The book is replete with examples/arguments—disbursed through various articles rather than in one place, though a wonderful epilogue and a chapter written for a festschrift for Montek Singh Ahluwalia in 2010 brings much of the infra story together—to show this is not true. The get-the-power-at-all-costs model for electricity, without the ‘open access’ reforms, has meant power sector losses have risen from R27,000 crore in 2006-07 to R63,548 crore in 2009-10 and outstandings of state electricity boards were up to a whopping R3.1 lakh crore in 2010—banks have stopped lending to new power projects and Crisil estimates power sector NPAs could even total R58,000 crore in 18 months if appropriate reforms are not carried out. The Orissa privatisation, done in a hurry, has been a complete disaster and even today, the Delhi government is dishing out equity support to one of the privately-owned power distribution companies. ‘Open access’, however, has the power to change things by competition in this sector—look at how competition has completely changed things in the telecom sector.

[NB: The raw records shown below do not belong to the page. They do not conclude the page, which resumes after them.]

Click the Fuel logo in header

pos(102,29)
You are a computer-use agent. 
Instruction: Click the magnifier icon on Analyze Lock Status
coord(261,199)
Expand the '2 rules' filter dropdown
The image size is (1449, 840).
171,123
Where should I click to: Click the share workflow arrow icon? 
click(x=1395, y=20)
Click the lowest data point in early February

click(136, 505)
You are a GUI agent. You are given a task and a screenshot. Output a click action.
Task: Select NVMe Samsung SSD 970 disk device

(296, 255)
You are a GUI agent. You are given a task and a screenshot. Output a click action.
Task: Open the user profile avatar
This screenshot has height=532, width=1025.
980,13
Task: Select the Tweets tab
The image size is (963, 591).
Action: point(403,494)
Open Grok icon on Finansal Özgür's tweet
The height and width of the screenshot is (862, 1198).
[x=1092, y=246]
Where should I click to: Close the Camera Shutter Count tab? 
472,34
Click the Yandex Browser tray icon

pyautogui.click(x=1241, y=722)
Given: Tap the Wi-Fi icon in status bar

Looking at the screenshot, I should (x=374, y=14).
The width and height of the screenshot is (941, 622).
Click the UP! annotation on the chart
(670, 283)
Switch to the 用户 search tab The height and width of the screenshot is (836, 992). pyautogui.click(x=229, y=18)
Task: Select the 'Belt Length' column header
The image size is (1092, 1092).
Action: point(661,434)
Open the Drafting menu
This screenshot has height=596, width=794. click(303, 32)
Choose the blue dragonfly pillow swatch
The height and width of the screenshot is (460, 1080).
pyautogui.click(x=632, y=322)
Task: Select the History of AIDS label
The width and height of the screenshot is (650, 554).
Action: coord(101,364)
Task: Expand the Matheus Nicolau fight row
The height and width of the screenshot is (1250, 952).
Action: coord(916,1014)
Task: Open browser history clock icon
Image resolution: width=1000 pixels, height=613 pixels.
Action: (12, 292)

But why does privatisation work only in capitalist societies, to paraphrase Hernando de Soto’s path-breaking The Mystery of Capital: Why Capitalism Triumphs in the West and Fails Everywhere Else? The epilogue deals with precisely these sort of questions, sketching out the state of play in each infrastructure sector, the reforms done and those left undone. One, Haldea’s emphatic, private initiative is the only way forward; public investment is only a stepping stone till such time that this is achieved. But this private initiative will lead to disaster if it is not accompanied by competition (think telecom) and a regulatory system that is alert and functioning— else, licence raj will only give way, as it has in many places, to the contract raj where bidders are even encouraged to stay away to benefit others and contract values are often fixed before the ‘competitive bidding’ takes place.

Though Haldea’s opposed to the contract raj, a considerable part of the book, and his life, has been devoted to the benefits of following another kind of contracts—those written up by him! Seriously though, contracts help even the private sector. If, in the case of telecom privatisation, the DoT didn’t have certain contracted obligations, the chances of it fulfilling them were low since it meant the beginning of the end of the DoT’s hegemony. Similarly, without strong regulators, privatisation will never happen. In telecom, no private telco would ever have got subscribers if the Trai hadn’t mandated interconnect agreements—why would anyone become a Bharti Airtel subscriber if she couldn’t call MTNL/BSNL landlines (they were the only phones in the early 1990s).

Sadly, as Haldea points out, independent regulators have tended not to be independent, and the fact that the government can easily dismiss them is surely a factor, though not a comprehensive one. The book, in fact, refers to a Planning Commission approach paper on how to fix the regulatory system, on how to transfer licensing powers from ministries to independent regulators who report directly to Parliament and function within the policy framework laid out by the ministry—interestingly, no one in Team Anna thought of this as a corruption beater but just think, could you have had the 2G scam if A Raja wasn’t disbursing the telecom licences? The book is an important read not just for those interested in infrastructure. It is important for all those looking at ways to make governance more effective.